In the lines below, change every "coordinate pair" to "point" and leave everything else as it is.

[Recorded data]
=== Begin Enclosure ===

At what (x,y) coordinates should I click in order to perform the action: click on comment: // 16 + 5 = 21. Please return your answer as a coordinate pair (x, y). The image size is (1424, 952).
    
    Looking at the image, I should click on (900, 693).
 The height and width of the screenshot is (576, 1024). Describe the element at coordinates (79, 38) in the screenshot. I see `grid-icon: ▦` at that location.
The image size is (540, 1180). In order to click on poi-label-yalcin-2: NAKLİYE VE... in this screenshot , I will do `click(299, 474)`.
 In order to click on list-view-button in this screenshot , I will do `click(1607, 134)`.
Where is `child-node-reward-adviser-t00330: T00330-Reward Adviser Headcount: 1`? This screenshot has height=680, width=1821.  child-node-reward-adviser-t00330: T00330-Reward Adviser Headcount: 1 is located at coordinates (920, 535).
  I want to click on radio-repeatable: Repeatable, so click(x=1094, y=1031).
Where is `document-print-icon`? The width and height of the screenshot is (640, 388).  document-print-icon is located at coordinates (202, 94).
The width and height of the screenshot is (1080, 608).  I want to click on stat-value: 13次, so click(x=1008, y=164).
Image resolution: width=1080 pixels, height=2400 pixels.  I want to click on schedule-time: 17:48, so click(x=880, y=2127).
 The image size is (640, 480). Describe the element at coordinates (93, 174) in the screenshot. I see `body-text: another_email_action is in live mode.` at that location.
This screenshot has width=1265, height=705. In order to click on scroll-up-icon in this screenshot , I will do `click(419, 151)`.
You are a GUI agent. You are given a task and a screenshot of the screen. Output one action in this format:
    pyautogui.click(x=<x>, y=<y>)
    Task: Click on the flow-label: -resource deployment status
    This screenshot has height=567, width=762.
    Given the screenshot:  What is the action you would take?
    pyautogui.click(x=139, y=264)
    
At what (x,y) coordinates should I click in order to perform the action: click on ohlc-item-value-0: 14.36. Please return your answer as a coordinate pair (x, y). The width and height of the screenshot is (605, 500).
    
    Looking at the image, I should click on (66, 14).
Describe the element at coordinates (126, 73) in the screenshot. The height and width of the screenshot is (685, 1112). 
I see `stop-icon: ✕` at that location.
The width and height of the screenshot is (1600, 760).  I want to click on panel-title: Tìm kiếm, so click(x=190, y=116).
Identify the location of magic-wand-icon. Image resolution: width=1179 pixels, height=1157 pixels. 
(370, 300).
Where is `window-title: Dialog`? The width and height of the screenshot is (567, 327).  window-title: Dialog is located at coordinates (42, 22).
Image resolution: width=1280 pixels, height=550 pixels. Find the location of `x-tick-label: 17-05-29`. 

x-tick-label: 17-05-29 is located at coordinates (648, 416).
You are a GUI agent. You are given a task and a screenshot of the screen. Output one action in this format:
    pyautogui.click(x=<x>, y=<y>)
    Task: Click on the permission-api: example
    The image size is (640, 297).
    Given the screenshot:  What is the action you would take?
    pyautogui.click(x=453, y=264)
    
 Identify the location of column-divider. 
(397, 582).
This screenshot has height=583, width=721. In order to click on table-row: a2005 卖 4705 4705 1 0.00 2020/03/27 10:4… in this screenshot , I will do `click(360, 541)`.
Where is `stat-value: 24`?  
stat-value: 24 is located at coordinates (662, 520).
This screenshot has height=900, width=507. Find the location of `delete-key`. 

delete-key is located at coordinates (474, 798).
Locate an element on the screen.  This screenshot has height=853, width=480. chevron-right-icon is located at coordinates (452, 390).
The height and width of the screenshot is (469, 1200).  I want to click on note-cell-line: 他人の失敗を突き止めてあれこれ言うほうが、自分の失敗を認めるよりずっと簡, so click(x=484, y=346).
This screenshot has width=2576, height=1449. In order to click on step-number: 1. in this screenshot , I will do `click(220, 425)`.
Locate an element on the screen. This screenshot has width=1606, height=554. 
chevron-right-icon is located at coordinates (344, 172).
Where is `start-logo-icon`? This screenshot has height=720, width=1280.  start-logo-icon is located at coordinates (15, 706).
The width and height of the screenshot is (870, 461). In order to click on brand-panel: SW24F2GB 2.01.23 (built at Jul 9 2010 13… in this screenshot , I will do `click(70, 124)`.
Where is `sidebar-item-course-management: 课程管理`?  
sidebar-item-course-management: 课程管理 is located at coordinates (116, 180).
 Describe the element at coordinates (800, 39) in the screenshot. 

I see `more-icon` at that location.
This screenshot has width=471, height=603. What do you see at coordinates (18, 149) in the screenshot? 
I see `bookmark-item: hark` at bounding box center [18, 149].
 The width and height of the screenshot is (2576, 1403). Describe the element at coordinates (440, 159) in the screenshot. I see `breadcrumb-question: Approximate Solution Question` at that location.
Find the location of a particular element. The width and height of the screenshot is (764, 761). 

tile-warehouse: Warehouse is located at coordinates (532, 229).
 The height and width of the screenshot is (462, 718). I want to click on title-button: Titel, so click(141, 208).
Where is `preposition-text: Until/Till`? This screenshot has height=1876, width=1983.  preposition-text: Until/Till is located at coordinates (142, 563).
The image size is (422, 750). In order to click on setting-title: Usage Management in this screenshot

=== End Enclosure ===

## EXERCISE SOLUTION
At what (x,y) coordinates should I click in order to perform the action: click on comment: // 16 + 5 = 21. Please return your answer as a point (x, y). The image size is (1424, 952).
    
    Looking at the image, I should click on (900, 693).
 The height and width of the screenshot is (576, 1024). Describe the element at coordinates (79, 38) in the screenshot. I see `grid-icon: ▦` at that location.
The image size is (540, 1180). In order to click on poi-label-yalcin-2: NAKLİYE VE... in this screenshot , I will do `click(299, 474)`.
 In order to click on list-view-button in this screenshot , I will do `click(1607, 134)`.
Where is `child-node-reward-adviser-t00330: T00330-Reward Adviser Headcount: 1`? This screenshot has height=680, width=1821.  child-node-reward-adviser-t00330: T00330-Reward Adviser Headcount: 1 is located at coordinates (920, 535).
  I want to click on radio-repeatable: Repeatable, so click(x=1094, y=1031).
Where is `document-print-icon`? The width and height of the screenshot is (640, 388).  document-print-icon is located at coordinates (202, 94).
The width and height of the screenshot is (1080, 608).  I want to click on stat-value: 13次, so click(x=1008, y=164).
Image resolution: width=1080 pixels, height=2400 pixels.  I want to click on schedule-time: 17:48, so click(x=880, y=2127).
 The image size is (640, 480). Describe the element at coordinates (93, 174) in the screenshot. I see `body-text: another_email_action is in live mode.` at that location.
This screenshot has width=1265, height=705. In order to click on scroll-up-icon in this screenshot , I will do `click(419, 151)`.
You are a GUI agent. You are given a task and a screenshot of the screen. Output one action in this format:
    pyautogui.click(x=<x>, y=<y>)
    Task: Click on the flow-label: -resource deployment status
    This screenshot has height=567, width=762.
    Given the screenshot:  What is the action you would take?
    pyautogui.click(x=139, y=264)
    
At what (x,y) coordinates should I click in order to perform the action: click on ohlc-item-value-0: 14.36. Please return your answer as a point (x, y). The width and height of the screenshot is (605, 500).
    
    Looking at the image, I should click on (66, 14).
Describe the element at coordinates (126, 73) in the screenshot. The height and width of the screenshot is (685, 1112). 
I see `stop-icon: ✕` at that location.
The width and height of the screenshot is (1600, 760).  I want to click on panel-title: Tìm kiếm, so click(x=190, y=116).
Identify the location of magic-wand-icon. Image resolution: width=1179 pixels, height=1157 pixels. 
(370, 300).
Where is `window-title: Dialog`? The width and height of the screenshot is (567, 327).  window-title: Dialog is located at coordinates (42, 22).
Image resolution: width=1280 pixels, height=550 pixels. Find the location of `x-tick-label: 17-05-29`. 

x-tick-label: 17-05-29 is located at coordinates (648, 416).
You are a GUI agent. You are given a task and a screenshot of the screen. Output one action in this format:
    pyautogui.click(x=<x>, y=<y>)
    Task: Click on the permission-api: example
    The image size is (640, 297).
    Given the screenshot:  What is the action you would take?
    pyautogui.click(x=453, y=264)
    
 Identify the location of column-divider. 
(397, 582).
This screenshot has height=583, width=721. In order to click on table-row: a2005 卖 4705 4705 1 0.00 2020/03/27 10:4… in this screenshot , I will do `click(360, 541)`.
Where is `stat-value: 24`?  
stat-value: 24 is located at coordinates (662, 520).
This screenshot has height=900, width=507. Find the location of `delete-key`. 

delete-key is located at coordinates (474, 798).
Locate an element on the screen.  This screenshot has height=853, width=480. chevron-right-icon is located at coordinates (452, 390).
The height and width of the screenshot is (469, 1200).  I want to click on note-cell-line: 他人の失敗を突き止めてあれこれ言うほうが、自分の失敗を認めるよりずっと簡, so click(x=484, y=346).
This screenshot has width=2576, height=1449. In order to click on step-number: 1. in this screenshot , I will do `click(220, 425)`.
Locate an element on the screen. This screenshot has width=1606, height=554. 
chevron-right-icon is located at coordinates (344, 172).
Where is `start-logo-icon`? This screenshot has height=720, width=1280.  start-logo-icon is located at coordinates (15, 706).
The width and height of the screenshot is (870, 461). In order to click on brand-panel: SW24F2GB 2.01.23 (built at Jul 9 2010 13… in this screenshot , I will do `click(70, 124)`.
Where is `sidebar-item-course-management: 课程管理`?  
sidebar-item-course-management: 课程管理 is located at coordinates (116, 180).
 Describe the element at coordinates (800, 39) in the screenshot. 

I see `more-icon` at that location.
This screenshot has width=471, height=603. What do you see at coordinates (18, 149) in the screenshot? 
I see `bookmark-item: hark` at bounding box center [18, 149].
 The width and height of the screenshot is (2576, 1403). Describe the element at coordinates (440, 159) in the screenshot. I see `breadcrumb-question: Approximate Solution Question` at that location.
Find the location of a particular element. The width and height of the screenshot is (764, 761). 

tile-warehouse: Warehouse is located at coordinates (532, 229).
 The height and width of the screenshot is (462, 718). I want to click on title-button: Titel, so click(141, 208).
Where is `preposition-text: Until/Till`? This screenshot has height=1876, width=1983.  preposition-text: Until/Till is located at coordinates (142, 563).
The image size is (422, 750). In order to click on setting-title: Usage Management in this screenshot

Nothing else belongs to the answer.